"Les entreprises doivent travailler aux méthodes de reconnaissance"
Avec les Advanced Persistent Threats, les cybercriminels ont la plupart du temps une cible précise. Une fois qu’ils ont pénétré le réseau, ils y naviguent parfois durant plusieurs mois en catimini. En entretien, Lorenz Inglin, responsable Cyber Defense chez Swisscom, explique comment les PME peuvent se protéger de telles attaques.
Qui sont les victimes les plus fréquentes des cyberattaques avancées?
En matière de cyberattaques avancées, et surtout d’Advanced Persistent Threats (APT), il s’agit souvent d’espionnage. Les assaillants veulent tirer des avantages politiques, industriels ou militaires à partir d’informations volées. Des organisations exposées comme la Commission fédérale pour la protection ABC ou des sociétés détenant des données précieuses et des secrets industriels sont également des cibles potentielles. Mêmes des hommes politiques ont déjà été victimes d’APT. Il peut s’agir aussi de chantage dans le but d'atteindre un objectif encore plus important. Mais les cyberattaques peuvent aussi être motivées par l’argent et viser des établissements financiers.
Quels signes doivent alerter une entreprise qu’elle est touchée?
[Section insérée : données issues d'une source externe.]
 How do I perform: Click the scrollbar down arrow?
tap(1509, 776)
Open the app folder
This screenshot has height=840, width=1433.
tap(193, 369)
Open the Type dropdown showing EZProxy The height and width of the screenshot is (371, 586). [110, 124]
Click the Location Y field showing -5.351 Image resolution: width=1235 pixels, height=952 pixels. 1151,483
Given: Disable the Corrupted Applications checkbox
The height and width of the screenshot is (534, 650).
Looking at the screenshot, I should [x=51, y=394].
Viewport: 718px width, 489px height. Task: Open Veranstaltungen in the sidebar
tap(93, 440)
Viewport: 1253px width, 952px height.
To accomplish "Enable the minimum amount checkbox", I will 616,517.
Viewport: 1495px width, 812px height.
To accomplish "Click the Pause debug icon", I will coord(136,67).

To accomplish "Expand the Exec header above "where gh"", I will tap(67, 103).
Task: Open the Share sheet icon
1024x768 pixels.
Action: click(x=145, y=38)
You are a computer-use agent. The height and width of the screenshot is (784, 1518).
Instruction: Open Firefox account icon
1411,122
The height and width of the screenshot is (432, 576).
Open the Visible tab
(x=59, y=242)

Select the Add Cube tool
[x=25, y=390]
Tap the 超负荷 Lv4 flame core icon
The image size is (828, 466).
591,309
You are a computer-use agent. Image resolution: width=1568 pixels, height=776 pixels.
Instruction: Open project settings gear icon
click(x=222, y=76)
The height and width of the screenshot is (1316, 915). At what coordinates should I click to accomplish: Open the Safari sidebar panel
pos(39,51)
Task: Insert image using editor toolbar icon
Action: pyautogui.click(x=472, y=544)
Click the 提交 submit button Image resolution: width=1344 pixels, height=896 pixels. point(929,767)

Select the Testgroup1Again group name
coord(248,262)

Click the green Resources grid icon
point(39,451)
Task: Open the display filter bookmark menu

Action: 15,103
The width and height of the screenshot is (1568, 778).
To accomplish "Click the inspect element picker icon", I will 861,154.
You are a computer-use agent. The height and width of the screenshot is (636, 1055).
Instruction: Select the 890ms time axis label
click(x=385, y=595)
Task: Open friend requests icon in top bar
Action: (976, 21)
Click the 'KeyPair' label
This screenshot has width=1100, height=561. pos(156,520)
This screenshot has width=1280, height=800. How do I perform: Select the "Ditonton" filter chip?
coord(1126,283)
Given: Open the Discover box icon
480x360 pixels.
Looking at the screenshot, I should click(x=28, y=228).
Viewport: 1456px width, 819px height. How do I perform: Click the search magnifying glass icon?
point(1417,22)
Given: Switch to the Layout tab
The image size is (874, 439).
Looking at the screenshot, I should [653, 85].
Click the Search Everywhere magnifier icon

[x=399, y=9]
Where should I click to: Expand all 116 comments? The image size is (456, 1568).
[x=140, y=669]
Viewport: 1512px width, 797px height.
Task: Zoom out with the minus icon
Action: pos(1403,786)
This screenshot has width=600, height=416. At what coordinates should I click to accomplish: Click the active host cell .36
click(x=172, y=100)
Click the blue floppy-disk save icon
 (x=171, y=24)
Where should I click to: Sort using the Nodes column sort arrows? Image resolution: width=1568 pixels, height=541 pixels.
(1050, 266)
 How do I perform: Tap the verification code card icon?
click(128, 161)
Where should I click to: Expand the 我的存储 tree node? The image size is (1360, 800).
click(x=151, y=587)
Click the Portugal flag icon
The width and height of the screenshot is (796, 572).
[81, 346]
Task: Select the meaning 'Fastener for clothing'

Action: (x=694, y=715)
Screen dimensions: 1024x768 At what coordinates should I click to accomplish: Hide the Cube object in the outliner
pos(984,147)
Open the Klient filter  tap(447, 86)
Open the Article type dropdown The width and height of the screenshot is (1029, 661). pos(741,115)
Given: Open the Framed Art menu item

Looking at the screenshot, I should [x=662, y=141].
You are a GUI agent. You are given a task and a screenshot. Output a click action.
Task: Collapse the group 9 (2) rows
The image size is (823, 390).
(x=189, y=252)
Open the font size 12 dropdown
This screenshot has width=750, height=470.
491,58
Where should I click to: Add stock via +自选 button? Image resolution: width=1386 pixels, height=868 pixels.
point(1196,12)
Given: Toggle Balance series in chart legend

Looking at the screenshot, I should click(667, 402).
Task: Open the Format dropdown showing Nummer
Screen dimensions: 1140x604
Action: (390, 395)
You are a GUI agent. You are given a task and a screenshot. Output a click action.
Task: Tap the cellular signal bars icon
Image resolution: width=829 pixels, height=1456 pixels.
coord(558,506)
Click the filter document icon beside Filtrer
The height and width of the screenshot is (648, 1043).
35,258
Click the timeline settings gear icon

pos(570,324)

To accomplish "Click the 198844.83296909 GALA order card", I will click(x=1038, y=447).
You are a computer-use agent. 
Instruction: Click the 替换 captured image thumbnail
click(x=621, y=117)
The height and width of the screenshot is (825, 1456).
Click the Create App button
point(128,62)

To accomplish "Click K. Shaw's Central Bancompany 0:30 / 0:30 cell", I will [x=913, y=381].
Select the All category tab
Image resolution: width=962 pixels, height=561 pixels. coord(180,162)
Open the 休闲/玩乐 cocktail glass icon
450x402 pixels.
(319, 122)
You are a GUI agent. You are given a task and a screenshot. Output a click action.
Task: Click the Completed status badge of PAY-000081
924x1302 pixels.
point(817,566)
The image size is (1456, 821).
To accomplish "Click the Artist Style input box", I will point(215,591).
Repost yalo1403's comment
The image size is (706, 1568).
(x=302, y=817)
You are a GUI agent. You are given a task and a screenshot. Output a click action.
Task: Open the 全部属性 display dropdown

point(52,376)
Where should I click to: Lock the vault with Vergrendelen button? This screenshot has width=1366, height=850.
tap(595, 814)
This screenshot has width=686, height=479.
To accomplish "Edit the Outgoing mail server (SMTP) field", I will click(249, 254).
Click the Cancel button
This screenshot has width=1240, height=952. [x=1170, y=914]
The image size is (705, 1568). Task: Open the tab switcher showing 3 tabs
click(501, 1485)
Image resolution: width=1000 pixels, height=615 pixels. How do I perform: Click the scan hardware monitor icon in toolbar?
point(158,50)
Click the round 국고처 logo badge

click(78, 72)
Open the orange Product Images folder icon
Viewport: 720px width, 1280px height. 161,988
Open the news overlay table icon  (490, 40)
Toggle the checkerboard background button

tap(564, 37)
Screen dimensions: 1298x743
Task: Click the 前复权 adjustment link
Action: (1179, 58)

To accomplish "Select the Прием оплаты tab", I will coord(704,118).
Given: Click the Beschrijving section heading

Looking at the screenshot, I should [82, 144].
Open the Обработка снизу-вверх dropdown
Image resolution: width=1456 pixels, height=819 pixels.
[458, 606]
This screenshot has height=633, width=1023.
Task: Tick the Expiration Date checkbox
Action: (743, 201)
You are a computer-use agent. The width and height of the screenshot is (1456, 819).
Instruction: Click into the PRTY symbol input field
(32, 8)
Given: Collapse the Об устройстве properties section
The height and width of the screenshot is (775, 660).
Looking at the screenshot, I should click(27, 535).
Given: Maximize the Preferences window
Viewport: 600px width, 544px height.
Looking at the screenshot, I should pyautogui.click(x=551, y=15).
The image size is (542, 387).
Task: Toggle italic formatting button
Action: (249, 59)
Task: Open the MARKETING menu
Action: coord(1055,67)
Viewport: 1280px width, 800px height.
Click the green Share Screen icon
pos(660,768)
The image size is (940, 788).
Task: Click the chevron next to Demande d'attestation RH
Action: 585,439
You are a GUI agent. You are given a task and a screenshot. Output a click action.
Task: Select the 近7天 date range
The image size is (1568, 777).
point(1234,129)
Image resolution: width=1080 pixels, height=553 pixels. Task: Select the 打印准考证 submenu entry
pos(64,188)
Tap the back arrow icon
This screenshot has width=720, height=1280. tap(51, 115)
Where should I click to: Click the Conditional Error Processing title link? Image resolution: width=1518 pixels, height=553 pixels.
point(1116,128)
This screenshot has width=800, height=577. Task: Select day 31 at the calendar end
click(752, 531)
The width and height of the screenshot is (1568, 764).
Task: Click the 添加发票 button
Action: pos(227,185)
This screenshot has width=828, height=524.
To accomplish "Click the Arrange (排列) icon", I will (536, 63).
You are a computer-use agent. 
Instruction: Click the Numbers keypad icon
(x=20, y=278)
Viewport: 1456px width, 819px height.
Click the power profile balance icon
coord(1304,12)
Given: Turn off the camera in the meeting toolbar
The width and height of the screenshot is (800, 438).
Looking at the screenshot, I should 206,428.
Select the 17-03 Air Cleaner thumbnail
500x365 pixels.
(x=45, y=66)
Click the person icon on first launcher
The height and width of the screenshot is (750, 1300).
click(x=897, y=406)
S’agissant des attaques avancées pour des motifs d’espionnage, les indices sont en général peu nombreux. Les malfaiteurs sont très bien équipés et formés. Ils ne veulent à aucun prix se faire remarquer pour maintenir aussi longtemps que possible leur position et pouvoir extraire des données. Ces assaillants se déplacent toutefois dans le réseau et laissent certaines traces. Un trafic réseau suspect avec des serveurs de commande et de contrôle identifiés ou le comportement anormal d’un utilisateur - une connexion à des horaires inhabituels à partir d'un emplacement inhabituel, un grand nombre d’accès inattendus, etc. - peuvent servir d’indices. Idem pour des alertes d’antivirus suspectes qui renvoient à des outils de piratage informatique, des mails d’hameçonnage professionnels très ciblés sur l’entreprise ou le comportement étrange de systèmes plantant sans explication, une charge élevée ou un nombre inhabituellement haut de requêtes sont autant de symptomes d’une attaque en cours. Lorsque l’argent ou le sabotage sont au cœur des motivations des pirates, les effets secondaires de l’attaque sont souvent détectables immédiatement. Si, par exemple, des systèmes sont désactivés, des données cryptées ou d'importantes sommes d’argent transférées, on le remarque la plupart du temps très vite.
À la mi-2016, on a appris que des inconnus avaient perpétré une attaque APT à l’encontre de la RUAG. Quelles leçons peut-on tirer de ce cas?
L’attaque contre la RUAG a montré qu’il est très difficile d’empêcher des pirates expérimentés de pénétrer dans un réseau. Tout n’est au final qu’une question de moyens mis en œuvre. Les entreprises doivent par conséquent absolument travailler aux méthodes de reconnaissance. Un pirate qui se déplace dans un réseau doit être détecté aussi vite que possible et ses actions doivent être suivies. Il convient en outre d’éviter une réaction précipitée, qui bloquerait l’accès de l’assaillant. En premier lieu, il faut saisir l’étendue de l’attaque et identifier les emplacements dans lesquels le pirate s’est installé. En plus de l’authentification à deux facteurs, de la collecte de logs, de la réduction des droits d’administrateurs locaux, un monitoring de la sécurité peut aider à détecter le plus rapidement possible de telles attaques. Les collaborateurs doivent par ailleurs savoir que faire des mails de hameçonnage. À cet effet, il faut mettre en œuvre un campagne d’information.
Comment réduire le facteur de risque humain?
Les mesures techniques comme l’authentification à double facteurs, des réglementations strictes de mot de passe ou le monitoring aident à prévenir les comportements humains fautifs. Parallèlement, il faut bien éduquer les collaborateurs. Pour qu’une entreprise soit sûre, elle doit former régulièrement ses collaborateurs à la sécurité informatique et renforcer leur conscience des APT.